Click Save Intent. This saves your complete scraping configuration (called an “intent”) so it can be reused and automated later.

Step 14 — Done

You are returned to Mission Control. The engine logs show the scrape running and you can see total rows being extracted. Your data is saved as CSV (opens directly in Excel) and JSON files in the mission folder.

Quick Tips

Situation	What to do
Clicked the wrong element	Click it again to undo
Want to test before full scrape	Set Max Pages to 2
URL pagination with page numbers	Use `%d` as the placeholder (e.g., `https://site.com/items?page=%d`)
Numeric page buttons	Click two consecutive page numbers (e.g., page 2 then page 3)
Need to automate recurring scrapes	Run `scraper scrape` from the terminal using a scheduler (e.g., cron)
Encounter an error	Send the project folder contents for diagnostics and troubleshooting

Common Challenges for Beginners

Not starting from the right URL. Always start from the page that shows the list of items, not the homepage.
Clicking only one item.

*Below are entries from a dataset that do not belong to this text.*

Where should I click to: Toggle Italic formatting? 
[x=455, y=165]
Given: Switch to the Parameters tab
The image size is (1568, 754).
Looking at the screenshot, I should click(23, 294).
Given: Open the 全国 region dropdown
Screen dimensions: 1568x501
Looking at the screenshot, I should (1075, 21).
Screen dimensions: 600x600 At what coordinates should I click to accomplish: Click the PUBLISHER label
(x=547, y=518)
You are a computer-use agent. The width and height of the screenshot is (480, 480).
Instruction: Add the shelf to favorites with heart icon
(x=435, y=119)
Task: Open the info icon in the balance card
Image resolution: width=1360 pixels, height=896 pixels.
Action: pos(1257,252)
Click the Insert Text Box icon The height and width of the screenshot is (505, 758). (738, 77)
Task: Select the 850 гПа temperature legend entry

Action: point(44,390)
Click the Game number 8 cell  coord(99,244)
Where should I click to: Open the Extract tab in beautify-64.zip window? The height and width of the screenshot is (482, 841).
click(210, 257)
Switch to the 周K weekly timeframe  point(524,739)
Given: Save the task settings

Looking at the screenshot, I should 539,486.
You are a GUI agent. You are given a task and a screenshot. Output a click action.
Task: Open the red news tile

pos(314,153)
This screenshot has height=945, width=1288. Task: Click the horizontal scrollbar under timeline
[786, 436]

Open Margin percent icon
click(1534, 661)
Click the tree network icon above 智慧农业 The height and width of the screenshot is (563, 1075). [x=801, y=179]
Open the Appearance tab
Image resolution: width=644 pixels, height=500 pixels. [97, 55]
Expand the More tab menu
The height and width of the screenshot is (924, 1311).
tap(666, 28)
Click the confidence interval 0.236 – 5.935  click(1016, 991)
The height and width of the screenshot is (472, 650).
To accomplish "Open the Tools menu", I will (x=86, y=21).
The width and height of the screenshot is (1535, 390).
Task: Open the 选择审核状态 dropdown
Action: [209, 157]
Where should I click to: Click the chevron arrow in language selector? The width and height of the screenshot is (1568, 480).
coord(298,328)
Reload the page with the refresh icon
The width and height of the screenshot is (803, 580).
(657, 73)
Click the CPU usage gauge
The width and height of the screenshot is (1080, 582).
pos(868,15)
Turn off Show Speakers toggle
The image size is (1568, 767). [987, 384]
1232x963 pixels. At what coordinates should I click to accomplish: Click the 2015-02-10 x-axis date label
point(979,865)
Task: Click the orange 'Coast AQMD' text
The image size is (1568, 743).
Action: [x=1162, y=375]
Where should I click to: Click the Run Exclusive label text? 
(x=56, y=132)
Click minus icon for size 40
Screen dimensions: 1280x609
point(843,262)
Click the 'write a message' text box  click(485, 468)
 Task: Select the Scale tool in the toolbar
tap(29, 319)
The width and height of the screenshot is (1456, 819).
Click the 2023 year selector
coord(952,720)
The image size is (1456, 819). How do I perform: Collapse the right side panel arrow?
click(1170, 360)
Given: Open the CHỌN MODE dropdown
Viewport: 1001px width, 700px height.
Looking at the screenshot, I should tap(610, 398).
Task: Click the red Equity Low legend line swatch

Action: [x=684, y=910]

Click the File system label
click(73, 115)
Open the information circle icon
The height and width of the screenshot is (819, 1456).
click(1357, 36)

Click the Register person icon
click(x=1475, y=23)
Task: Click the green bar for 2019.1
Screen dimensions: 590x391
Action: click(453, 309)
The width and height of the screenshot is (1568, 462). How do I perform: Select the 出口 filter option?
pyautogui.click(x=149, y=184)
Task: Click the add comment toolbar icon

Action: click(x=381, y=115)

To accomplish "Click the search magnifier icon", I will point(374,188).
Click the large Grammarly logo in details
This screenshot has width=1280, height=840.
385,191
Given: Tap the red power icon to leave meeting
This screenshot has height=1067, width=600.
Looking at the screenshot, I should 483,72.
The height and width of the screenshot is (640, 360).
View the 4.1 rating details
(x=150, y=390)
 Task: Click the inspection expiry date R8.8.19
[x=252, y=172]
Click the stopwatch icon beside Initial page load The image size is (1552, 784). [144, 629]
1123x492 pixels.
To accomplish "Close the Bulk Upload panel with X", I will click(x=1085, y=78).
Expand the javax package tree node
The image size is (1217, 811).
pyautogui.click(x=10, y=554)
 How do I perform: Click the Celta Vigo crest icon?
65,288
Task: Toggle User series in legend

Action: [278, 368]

The scraper needs at least two items to detect the pattern.
Choosing the wrong pagination type. Browse the site manually first to understand how it handles pages.
Rushing through setup. Take time to explore the website before starting. Every mistake means restarting.
Expecting instant results on large sites. Scraping thousands of items across hundreds of pages takes time. Start small, verify, then scale up.